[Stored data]
BEGIN

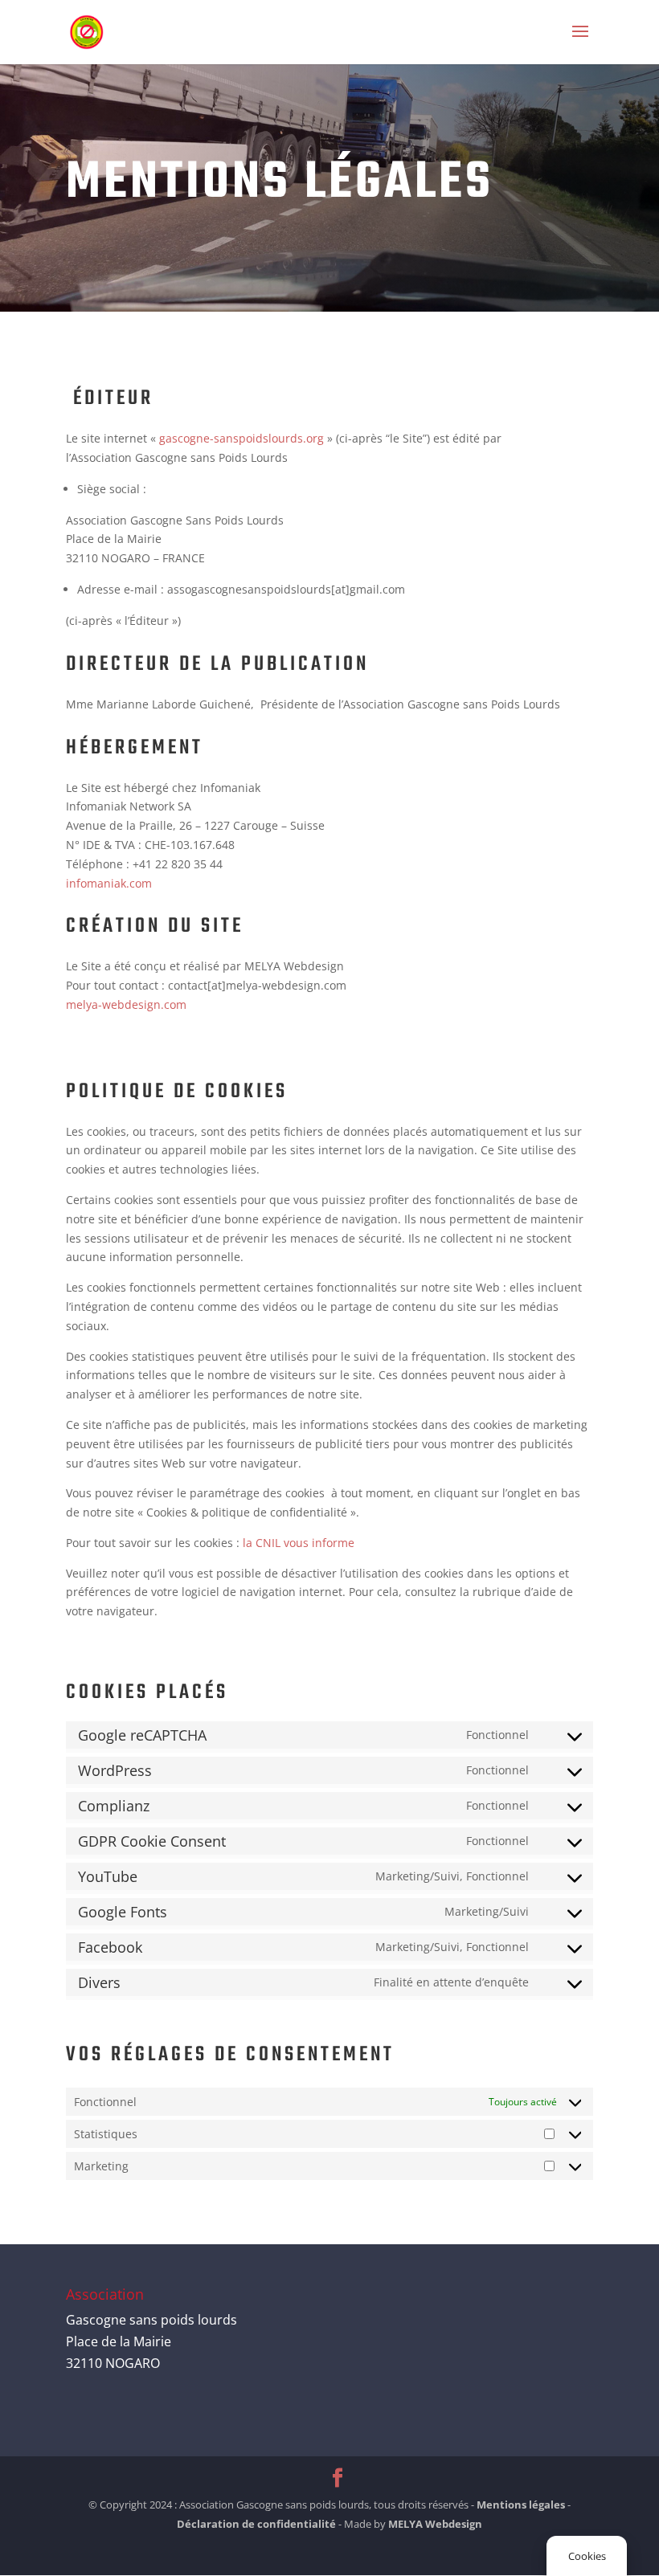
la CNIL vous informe (296, 1542)
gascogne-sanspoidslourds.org (241, 438)
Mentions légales (521, 2504)
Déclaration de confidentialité (256, 2524)
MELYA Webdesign (435, 2524)
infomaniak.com (109, 883)
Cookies (587, 2556)
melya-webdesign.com (126, 1004)
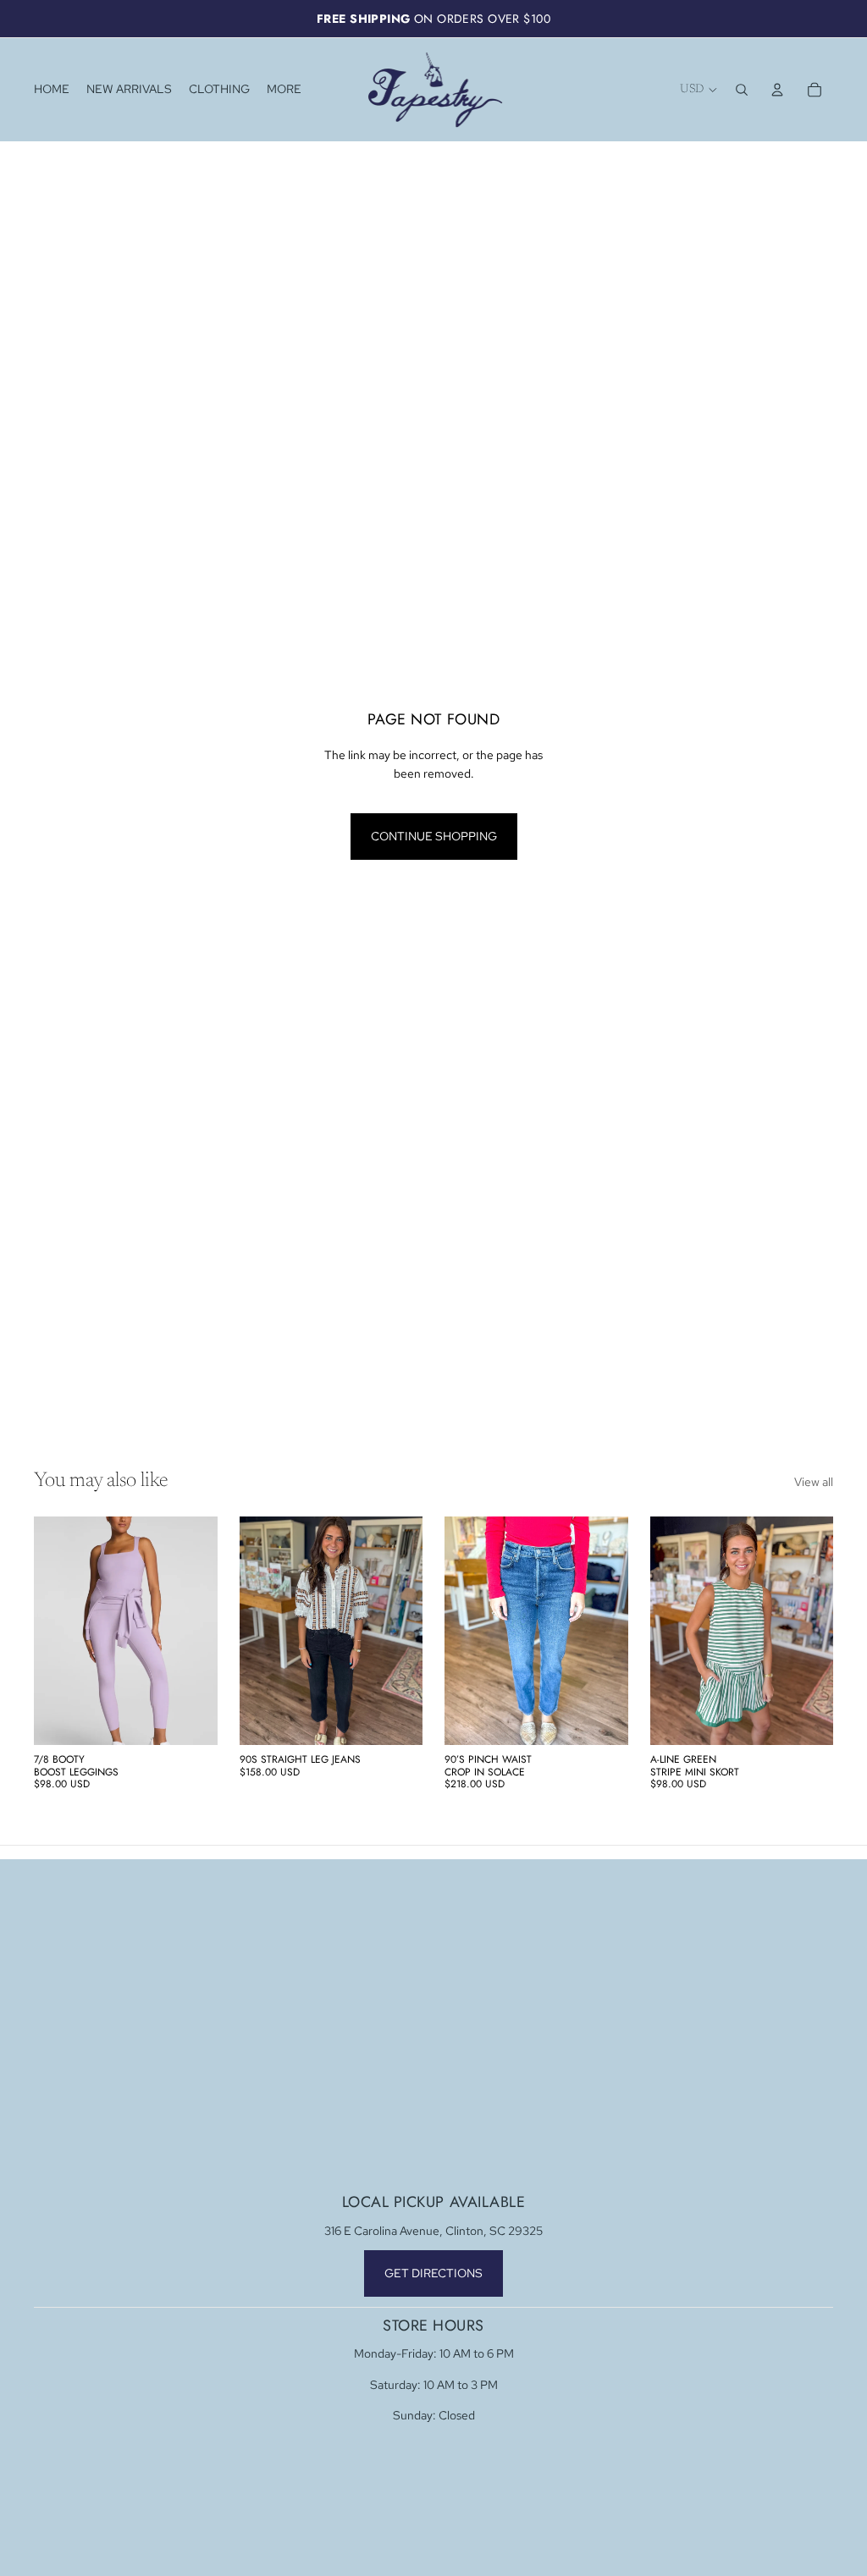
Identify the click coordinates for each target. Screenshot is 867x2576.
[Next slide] (199, 1630)
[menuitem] (284, 89)
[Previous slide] (52, 1630)
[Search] (741, 89)
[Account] (777, 89)
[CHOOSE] (191, 1719)
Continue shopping (434, 836)
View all (813, 1481)
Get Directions (433, 2273)
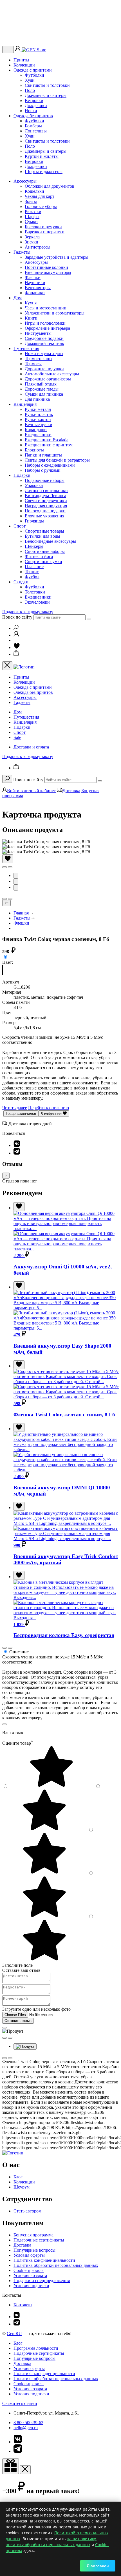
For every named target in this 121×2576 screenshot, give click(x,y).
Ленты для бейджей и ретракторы (57, 460)
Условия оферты (29, 2255)
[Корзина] (16, 654)
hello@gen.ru (26, 2427)
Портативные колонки (46, 267)
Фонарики (35, 292)
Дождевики (36, 105)
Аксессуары (25, 181)
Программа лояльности (36, 2348)
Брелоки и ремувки (43, 226)
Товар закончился (21, 1113)
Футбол (32, 576)
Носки (31, 110)
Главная (22, 913)
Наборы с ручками (42, 470)
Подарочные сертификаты (39, 2240)
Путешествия (26, 348)
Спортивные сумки (43, 561)
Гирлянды (34, 521)
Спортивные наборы (45, 551)
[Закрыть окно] (10, 2466)
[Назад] (6, 903)
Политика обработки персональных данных (56, 2265)
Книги (31, 318)
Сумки (31, 221)
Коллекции (24, 65)
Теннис (32, 571)
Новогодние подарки (45, 510)
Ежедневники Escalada (46, 439)
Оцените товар (17, 1743)
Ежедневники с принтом (49, 444)
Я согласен (98, 2566)
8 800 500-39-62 (28, 2422)
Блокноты (34, 450)
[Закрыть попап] (4, 1724)
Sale (17, 737)
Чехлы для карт (39, 196)
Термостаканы (38, 358)
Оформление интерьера (47, 328)
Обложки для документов (49, 186)
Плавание (34, 566)
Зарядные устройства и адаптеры (56, 257)
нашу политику (81, 2538)
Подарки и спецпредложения (42, 2280)
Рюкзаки (33, 211)
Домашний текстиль (44, 343)
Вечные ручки (38, 424)
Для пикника (37, 399)
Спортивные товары (44, 531)
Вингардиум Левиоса (45, 495)
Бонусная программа (33, 2234)
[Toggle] (6, 1176)
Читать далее (14, 1107)
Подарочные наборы (44, 480)
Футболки (34, 75)
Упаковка (34, 485)
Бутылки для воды (42, 536)
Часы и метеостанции (45, 307)
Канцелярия (25, 404)
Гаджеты (22, 252)
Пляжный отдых (41, 384)
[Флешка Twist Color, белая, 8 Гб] (2, 967)
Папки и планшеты (43, 455)
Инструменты (38, 333)
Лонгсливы (36, 131)
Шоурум (22, 2187)
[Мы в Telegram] (17, 2324)
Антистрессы (37, 247)
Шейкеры (34, 546)
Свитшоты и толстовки (47, 85)
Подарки (22, 475)
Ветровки (34, 100)
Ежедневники (38, 434)
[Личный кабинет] (18, 49)
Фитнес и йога (39, 556)
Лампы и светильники (46, 490)
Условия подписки (31, 2285)
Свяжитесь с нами (19, 2403)
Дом (18, 297)
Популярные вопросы (34, 2250)
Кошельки (34, 191)
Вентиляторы (38, 287)
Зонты (31, 201)
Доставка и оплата (31, 747)
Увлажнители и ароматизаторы (54, 313)
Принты (21, 59)
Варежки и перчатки (44, 231)
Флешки (33, 277)
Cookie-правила (29, 2270)
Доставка (71, 790)
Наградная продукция (46, 505)
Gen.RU (14, 2333)
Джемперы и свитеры (45, 95)
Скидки (21, 581)
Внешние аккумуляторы (48, 272)
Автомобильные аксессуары (52, 373)
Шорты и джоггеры (43, 171)
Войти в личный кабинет (31, 790)
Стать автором (27, 2211)
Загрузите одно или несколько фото (36, 2009)
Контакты (23, 2304)
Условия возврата (30, 2275)
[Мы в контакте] (17, 2316)
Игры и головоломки (45, 323)
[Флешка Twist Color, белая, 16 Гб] (2, 972)
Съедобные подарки (44, 338)
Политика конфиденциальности (44, 2260)
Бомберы (33, 125)
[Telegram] (17, 1153)
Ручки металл (38, 409)
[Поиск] (16, 628)
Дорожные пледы (42, 389)
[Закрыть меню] (7, 665)
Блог (18, 2176)
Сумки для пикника (44, 394)
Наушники (35, 282)
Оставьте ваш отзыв (21, 1970)
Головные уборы (41, 206)
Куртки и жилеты (42, 156)
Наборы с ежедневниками (50, 465)
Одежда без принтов (33, 115)
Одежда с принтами (33, 70)
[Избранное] (17, 647)
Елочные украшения (44, 515)
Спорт (20, 526)
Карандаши (36, 429)
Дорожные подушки (44, 368)
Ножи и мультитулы (44, 353)
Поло (30, 90)
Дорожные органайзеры (48, 378)
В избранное (52, 1114)
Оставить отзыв (18, 2021)
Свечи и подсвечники (46, 500)
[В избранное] (7, 858)
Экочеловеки (37, 602)
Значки (31, 242)
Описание (19, 1651)
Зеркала (32, 236)
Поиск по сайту (17, 617)
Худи (30, 80)
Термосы (33, 363)
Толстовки (35, 592)
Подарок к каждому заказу (27, 611)
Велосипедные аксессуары (50, 541)
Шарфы (32, 216)
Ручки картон (38, 419)
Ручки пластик (39, 414)
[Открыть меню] (8, 49)
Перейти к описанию (48, 1107)
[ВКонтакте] (17, 1145)
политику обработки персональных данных (48, 2544)
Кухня (31, 302)
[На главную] (12, 2152)
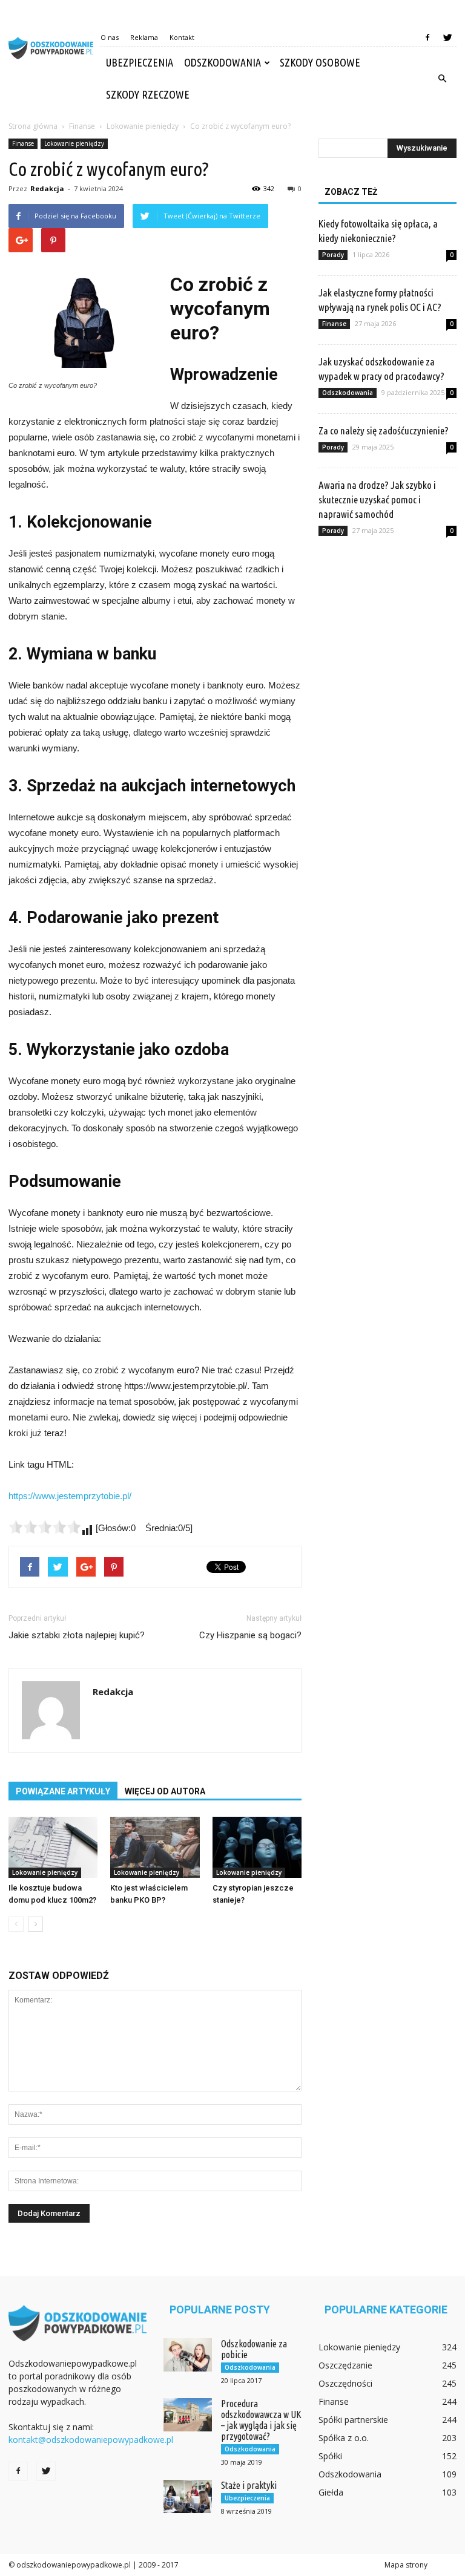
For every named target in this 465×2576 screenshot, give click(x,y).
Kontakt (182, 37)
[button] (442, 78)
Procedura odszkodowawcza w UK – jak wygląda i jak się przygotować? (261, 2420)
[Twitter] (447, 37)
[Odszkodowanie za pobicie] (187, 2355)
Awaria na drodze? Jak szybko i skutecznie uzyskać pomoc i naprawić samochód (377, 499)
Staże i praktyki (249, 2485)
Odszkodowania (222, 62)
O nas (110, 37)
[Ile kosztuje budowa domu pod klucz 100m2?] (52, 1847)
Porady (333, 254)
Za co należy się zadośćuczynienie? (383, 430)
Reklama (144, 37)
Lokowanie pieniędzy (74, 143)
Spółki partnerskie (353, 2419)
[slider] (44, 1527)
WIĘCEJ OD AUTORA (165, 1791)
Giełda (330, 2492)
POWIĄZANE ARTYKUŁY (63, 1791)
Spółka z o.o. (343, 2438)
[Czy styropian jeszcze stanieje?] (257, 1847)
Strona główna (33, 126)
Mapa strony (405, 2565)
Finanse (23, 143)
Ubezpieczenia (139, 62)
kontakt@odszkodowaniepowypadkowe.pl (90, 2439)
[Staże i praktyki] (187, 2496)
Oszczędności (345, 2383)
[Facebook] (427, 37)
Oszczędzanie (345, 2365)
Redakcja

END

» What to do
Reproduce exactly the entries above, limited to the lines from the one with "For every named target in this 121×2576" through the one with "Оцените товар (17, 1743)", both included.

» Written response
For every named target in this 121×2576 screenshot, give click(x,y).
Ленты для бейджей и ретракторы (57, 460)
Условия оферты (29, 2255)
[Корзина] (16, 654)
hello@gen.ru (26, 2427)
Портативные колонки (46, 267)
Фонарики (35, 292)
Дождевики (36, 105)
Аксессуары (25, 181)
Программа лояльности (36, 2348)
Брелоки и ремувки (43, 226)
Товар закончился (21, 1113)
Футбол (32, 576)
Носки (31, 110)
Главная (22, 913)
Наборы с ручками (42, 470)
Подарочные сертификаты (39, 2240)
Путешествия (26, 348)
Спортивные сумки (43, 561)
Гирлянды (34, 521)
Спортивные наборы (45, 551)
[Закрыть окно] (10, 2466)
[Назад] (6, 903)
Политика обработки персональных данных (56, 2265)
Книги (31, 318)
Сумки (31, 221)
Коллекции (24, 65)
Теннис (32, 571)
Новогодние подарки (45, 510)
Ежедневники Escalada (46, 439)
Оцените товар (17, 1743)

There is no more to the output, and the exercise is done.